Properties that are used as your principal private residence and also let out to tenants may qualify for one further relief. Private letting relief, as its name suggests, is available for lettings to private individuals who use the property as their home. It most often applies to people using the Rent-a-Room scheme so that having a lodger does not land you with a capital gains tax bill when you sell the house. However, it can also be used to reduce capital gains tax on properties that have been used primarily for letting.
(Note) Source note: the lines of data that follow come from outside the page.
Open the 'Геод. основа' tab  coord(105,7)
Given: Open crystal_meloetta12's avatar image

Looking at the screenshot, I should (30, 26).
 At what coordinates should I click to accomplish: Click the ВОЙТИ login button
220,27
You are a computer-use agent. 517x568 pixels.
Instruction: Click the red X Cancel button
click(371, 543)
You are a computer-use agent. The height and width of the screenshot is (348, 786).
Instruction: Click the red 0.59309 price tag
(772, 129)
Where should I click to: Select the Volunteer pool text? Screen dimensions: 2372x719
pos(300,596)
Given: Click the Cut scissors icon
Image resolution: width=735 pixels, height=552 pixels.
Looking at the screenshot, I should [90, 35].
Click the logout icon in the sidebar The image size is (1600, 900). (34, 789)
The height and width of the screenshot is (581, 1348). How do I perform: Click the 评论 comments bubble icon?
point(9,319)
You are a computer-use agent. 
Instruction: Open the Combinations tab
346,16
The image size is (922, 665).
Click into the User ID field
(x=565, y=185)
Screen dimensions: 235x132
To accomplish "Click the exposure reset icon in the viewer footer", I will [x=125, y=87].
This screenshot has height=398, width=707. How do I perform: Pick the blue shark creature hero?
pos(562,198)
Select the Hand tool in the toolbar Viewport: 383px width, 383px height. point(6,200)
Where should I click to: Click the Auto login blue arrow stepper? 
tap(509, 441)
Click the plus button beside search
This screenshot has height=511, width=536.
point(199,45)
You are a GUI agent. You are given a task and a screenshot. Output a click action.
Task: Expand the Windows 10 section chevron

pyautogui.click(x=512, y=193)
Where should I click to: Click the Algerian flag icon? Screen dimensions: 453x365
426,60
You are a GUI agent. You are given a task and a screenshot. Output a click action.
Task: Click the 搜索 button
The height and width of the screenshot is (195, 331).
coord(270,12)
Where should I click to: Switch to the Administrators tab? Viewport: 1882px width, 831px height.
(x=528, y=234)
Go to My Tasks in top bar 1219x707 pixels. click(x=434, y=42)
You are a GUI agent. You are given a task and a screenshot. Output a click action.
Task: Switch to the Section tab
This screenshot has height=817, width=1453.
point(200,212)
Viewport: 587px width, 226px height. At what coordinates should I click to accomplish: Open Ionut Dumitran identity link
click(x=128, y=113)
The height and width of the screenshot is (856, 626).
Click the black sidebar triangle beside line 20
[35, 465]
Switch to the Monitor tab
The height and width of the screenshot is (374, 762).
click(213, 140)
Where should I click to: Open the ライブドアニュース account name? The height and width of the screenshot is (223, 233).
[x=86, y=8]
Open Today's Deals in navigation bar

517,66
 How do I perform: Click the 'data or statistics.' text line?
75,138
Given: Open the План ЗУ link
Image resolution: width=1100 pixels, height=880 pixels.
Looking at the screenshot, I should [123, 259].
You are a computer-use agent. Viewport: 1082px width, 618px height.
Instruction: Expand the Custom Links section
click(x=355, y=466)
To qualify for Letting Relief you must have occupied the property as your main residence yourself at some time. It doesn't matter when or for how long - even a week may be enough. However, if you have a second home, you must elect for the property to be your principal private residence within 2 years of starting to occupy it in order for this relief to be available. If you miss this deadline, you are then at the mercy of the Revenue who will decide which property is your principal private residence and when according to the facts presented. If you are in this situation, you would be well advised to either live in the property long enough for its status as your main residence to be beyond dispute or sell the other property first.
For the property to qualify as your main residence, you will need to do more than just move in for a short period. You will need to show that you intended to make it your main residence and not just a temporary stay before returning to your other property. This normally rules out holidays although you could make a holiday home your main residence if you can show that you are now using it for more than just another holiday. Some degree of permanence must be present. You can normally do this by changing your address on things like bank statements, driving licenses or pensions. You could also send your children to a local school for a while. Even a week could be enough if you are between homes.
How does Letting Relief work? It is always the smallest of the following 3 figures:
- the chargeable gain (attributable to lettings)
- the exempt gain (attributable to PPR relief)
- £40,000 per owner
Void periods should be excluded from this calculation. If a property is not let out for the whole time it is excluded from PPR relief, you must split the chargeable gain between the let period and the void period, based on the exact number of days.
The following example will illustrate this. Jack and Vera bought a house for £125,000 on 1st January 1994. The house is in Jack's sole name. On 1st January 2003 they moved out and let the house to Tyrone. On 1st January 2009 they sold the house for £650,000. Their unrelieved capital gain (ignoring buying and selling expenses) is £525,000. They are entitled to PPR relief for 12 years as it was their principal private residence for 9 years and the last 3 years are exempt. They owned the house for 15 years so only 20% is chargeable. This reduces the gain to £105,000.
Now we need to calculate letting relief. This will be the smallest of the following 3 figures:
a) The chargeable gain = £105,000
b) The exempt gain = £420,000
c) The maximum relief = £40,000
Letting relief is £40,000 so the chargeable gain is £65,000. Jack deducts his 2008/9 annual allowance of £9,600 and pays tax on £55,400. At 18% this comes to £9,972. If Jack was a higher rate taxpayer he would owe up to £15,512 at 28%.
Assume now that Jack put half the house in Vera's name shortly after buying it. She is also entitled to the maximum relief of £40,000 so that figure now doubles to £80,000. The smallest of the 3 figures is now £80,000 and the chargeable gain falls to £25,000 between them. Jack and Vera can now use both their annual allowances so the taxable gain is only £5,800. Tax on this at 18% is £1,044 (or £1,624 at 28%). That's a total tax saving of £8,928 just for having the property in joint names.
Of course, he could have avoided capital gains tax completely, even with the house in his own name, if he had sold it 3 years after letting it. And if he had sold the house on 1st April 2007 (just 21 months earlier) there would only have been a gain of £9,528 (assuming he could have sold the house for the same price) which would have been almost entirely covered by his 2006/7 allowance even without using the taper relief and indexation available back then.
This illustrates how much tax Letting Relief can save you just by living in a house for a few years, but it also illustrates how fast capital gains can accrue once the 3 years is up after letting a house you had always lived in before. The main problem is that the £40,000 maximum relief has been frozen since 1991. Intended once to act only as a ceiling, it now restricts Letting Relief in the majority of cases. Eventually it will wither on the vine and Letting Relief will become less and less relevant, although it will probably remain a valuable relief for a long time yet.
One last point - if you let residential property and you are hoping to make use of this relief, make sure none of your tenants run a business there too otherwise you will lose some of it.